Your task >> Your answer is the lines below, exactly, from the one that contains "Open JTL Wawi dropdown for Allergic reaction" through the one that contains "The height and width of the screenshot is (481, 810).", both included.

_ _ _ _ _ _ _

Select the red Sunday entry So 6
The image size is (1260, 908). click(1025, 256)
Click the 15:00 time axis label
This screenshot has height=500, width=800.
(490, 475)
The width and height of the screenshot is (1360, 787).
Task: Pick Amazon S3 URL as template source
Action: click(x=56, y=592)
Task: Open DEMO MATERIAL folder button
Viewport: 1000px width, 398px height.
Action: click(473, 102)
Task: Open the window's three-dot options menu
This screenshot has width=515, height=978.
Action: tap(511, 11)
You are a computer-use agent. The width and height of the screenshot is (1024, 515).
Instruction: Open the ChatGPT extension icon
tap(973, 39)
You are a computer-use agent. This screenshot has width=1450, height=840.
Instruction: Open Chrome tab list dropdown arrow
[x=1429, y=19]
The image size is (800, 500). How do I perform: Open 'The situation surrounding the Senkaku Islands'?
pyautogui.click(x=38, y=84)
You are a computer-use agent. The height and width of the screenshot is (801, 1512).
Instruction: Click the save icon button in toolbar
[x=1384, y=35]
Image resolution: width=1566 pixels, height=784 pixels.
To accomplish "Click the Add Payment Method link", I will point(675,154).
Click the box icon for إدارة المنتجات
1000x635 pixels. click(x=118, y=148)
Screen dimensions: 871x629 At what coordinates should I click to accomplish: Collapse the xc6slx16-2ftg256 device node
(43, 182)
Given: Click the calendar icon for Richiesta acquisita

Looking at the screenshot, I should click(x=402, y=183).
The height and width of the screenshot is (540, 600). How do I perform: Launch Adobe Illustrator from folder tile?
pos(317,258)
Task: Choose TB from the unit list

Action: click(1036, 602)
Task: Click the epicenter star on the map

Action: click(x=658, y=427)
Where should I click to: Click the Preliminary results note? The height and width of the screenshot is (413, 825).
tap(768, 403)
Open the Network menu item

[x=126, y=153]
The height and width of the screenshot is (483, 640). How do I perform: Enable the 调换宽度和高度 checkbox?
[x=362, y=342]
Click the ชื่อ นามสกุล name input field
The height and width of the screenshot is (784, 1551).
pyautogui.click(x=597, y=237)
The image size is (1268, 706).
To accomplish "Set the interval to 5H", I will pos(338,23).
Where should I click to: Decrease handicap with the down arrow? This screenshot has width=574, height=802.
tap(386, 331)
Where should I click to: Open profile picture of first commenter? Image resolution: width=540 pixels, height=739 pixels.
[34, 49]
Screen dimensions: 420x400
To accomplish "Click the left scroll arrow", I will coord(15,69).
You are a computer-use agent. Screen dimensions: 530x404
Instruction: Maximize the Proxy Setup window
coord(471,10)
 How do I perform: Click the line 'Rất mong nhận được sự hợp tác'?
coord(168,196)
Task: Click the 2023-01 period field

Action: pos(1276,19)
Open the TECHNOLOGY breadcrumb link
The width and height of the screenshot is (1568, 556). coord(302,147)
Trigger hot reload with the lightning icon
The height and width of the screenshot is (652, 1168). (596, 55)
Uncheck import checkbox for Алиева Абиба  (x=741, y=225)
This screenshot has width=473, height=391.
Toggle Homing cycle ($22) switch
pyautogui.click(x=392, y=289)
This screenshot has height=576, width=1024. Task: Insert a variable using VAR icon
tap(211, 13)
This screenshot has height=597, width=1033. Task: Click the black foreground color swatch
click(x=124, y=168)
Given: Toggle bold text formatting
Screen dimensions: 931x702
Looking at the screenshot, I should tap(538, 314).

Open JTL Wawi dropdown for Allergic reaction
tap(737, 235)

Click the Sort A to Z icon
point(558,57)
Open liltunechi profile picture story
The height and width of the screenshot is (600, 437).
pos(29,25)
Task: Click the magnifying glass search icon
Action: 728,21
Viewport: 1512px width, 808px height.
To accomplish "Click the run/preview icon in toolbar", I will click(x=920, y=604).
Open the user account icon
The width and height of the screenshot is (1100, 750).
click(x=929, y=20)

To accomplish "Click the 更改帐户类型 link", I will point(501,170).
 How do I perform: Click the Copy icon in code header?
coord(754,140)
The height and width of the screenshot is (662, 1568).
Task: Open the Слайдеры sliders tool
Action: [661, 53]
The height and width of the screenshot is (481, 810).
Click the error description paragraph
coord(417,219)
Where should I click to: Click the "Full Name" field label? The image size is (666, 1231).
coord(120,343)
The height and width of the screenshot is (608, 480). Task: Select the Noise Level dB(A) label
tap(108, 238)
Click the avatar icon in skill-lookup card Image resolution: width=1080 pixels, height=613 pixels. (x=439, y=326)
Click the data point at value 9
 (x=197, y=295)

_ _ _ _ _ _ _

Task result >>
Open JTL Wawi dropdown for Allergic reaction
tap(737, 235)

Click the Sort A to Z icon
point(558,57)
Open liltunechi profile picture story
The height and width of the screenshot is (600, 437).
pos(29,25)
Task: Click the magnifying glass search icon
Action: 728,21
Viewport: 1512px width, 808px height.
To accomplish "Click the run/preview icon in toolbar", I will click(x=920, y=604).
Open the user account icon
The width and height of the screenshot is (1100, 750).
click(x=929, y=20)

To accomplish "Click the 更改帐户类型 link", I will point(501,170).
 How do I perform: Click the Copy icon in code header?
coord(754,140)
The height and width of the screenshot is (662, 1568).
Task: Open the Слайдеры sliders tool
Action: [661, 53]
The height and width of the screenshot is (481, 810).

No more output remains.